Он выдвинул ящик стола, что-то извлек оттуда и предъявил допрашиваемому, положив предмет на чистый лист бумаги.

– Вам знакома эта вещь?

Взглянув на массивный золотой перстень с огромным желтоватым камнем, Роман моментально узнал его и непроизвольно потянулся рукой. Осторожно взял двумя пальцами, повертел, благоговейно рассматривая. Этот перстень он много раз видел на пальце Старика-цветочника и считал его непременным атрибутом Мудрости Учителя, знаком посвящения в тайны. Подтверждением этому служил иероглиф, вырезанный на камне и замеченный только сейчас.

– Что с ним? Его убили? – прошептал он, жалобно глядя на опера в ожидании самых дурных известий.

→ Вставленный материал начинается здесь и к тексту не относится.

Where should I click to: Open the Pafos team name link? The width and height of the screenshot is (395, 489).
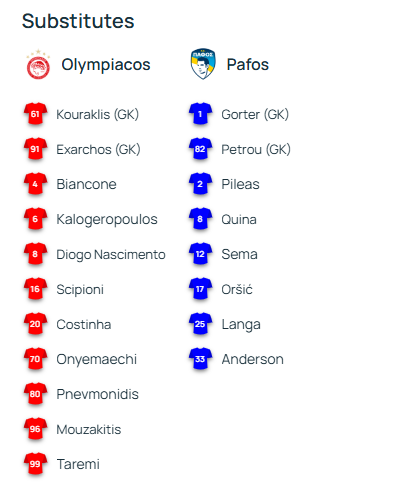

– Кого? – тот налег на стол животом и тоже выжидательно смотрел на Романа.

– Цветочника. Это его кольцо. Его убили?

– Почему вы так решили?

– Ну… я не знаю, – растерялся Роман. – А тогда откуда у вас его кольцо? – в этот вопрос он вложил все свои сомнения и подозрения.

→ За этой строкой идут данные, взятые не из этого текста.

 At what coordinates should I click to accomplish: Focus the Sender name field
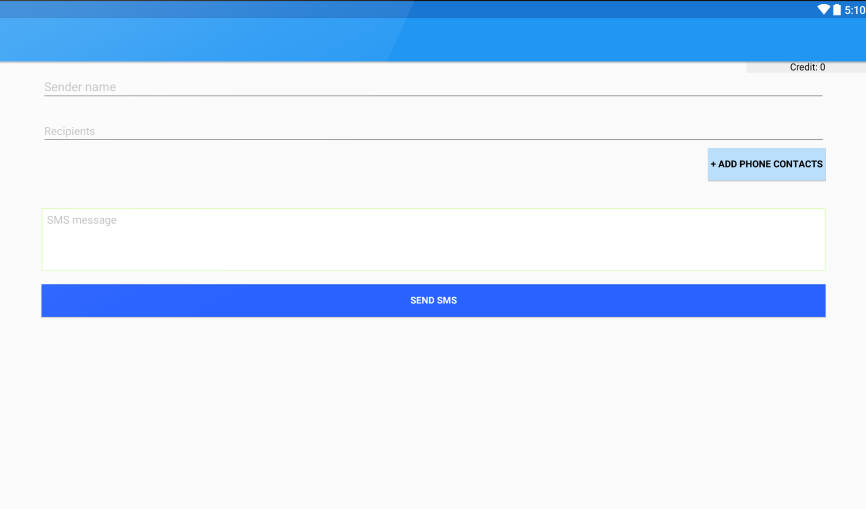click(433, 87)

Однако оперу его тактика не понравилась. Разъяснив ситуацию традиционным «Вопросы здесь задаю я», он вернул разговор к началу:

– Так, значит, вам все же знаком гражданин Байдуллаев, по кличке Мухомор, до недавнего времени торговавший цветами на Коломенской улице?

– А… ну да… знаком. Только я не знал, что он Мухомор и что Бай… как вы сказали?

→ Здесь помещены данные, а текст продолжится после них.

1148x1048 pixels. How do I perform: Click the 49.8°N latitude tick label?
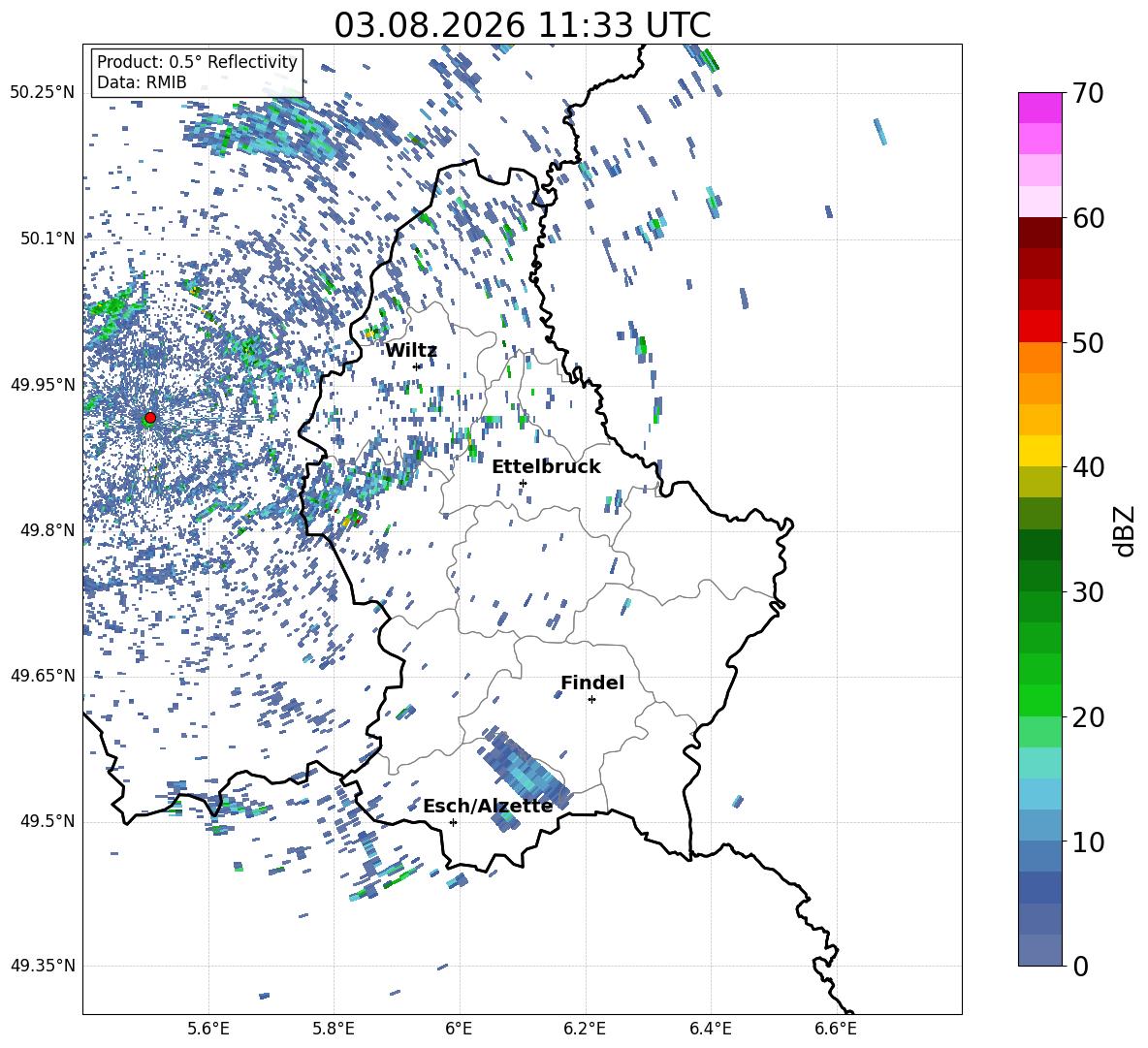coord(48,530)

– Байдуллаев Анвар Абишевич. Какого рода отношения связывали вас?

– Отношения? – переспросил Роман. – Никакие. Не было у нас отношений. Я только собирался познакомиться с ним. А он вдруг пропал. Потом меня похитили… то есть арестовали.

– А для чего вы хотели с ним познакомиться? Кто вас к нему направил?

– Никто, – Роман недоумевал.

– Так, – опер откинулся на спинку кресла и постучал пальцами по столу. – Значит, вы утверждаете, что только собирались познакомиться с Мухомором, однако же кольцо его вам хорошо известно. Неувязочка получается, Роман Вячеславович. Что это вы меня за нос водите?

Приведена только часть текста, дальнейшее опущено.